▶ **Problem to work on**
Transcribe each entry so that nothing differs from the original.

▶ **Entries supplied**
::::

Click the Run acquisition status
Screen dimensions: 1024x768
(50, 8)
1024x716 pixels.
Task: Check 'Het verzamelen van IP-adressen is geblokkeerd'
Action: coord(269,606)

::::

▶ **Solution below**
Click the Run acquisition status
Screen dimensions: 1024x768
(50, 8)
1024x716 pixels.
Task: Check 'Het verzamelen van IP-adressen is geblokkeerd'
Action: coord(269,606)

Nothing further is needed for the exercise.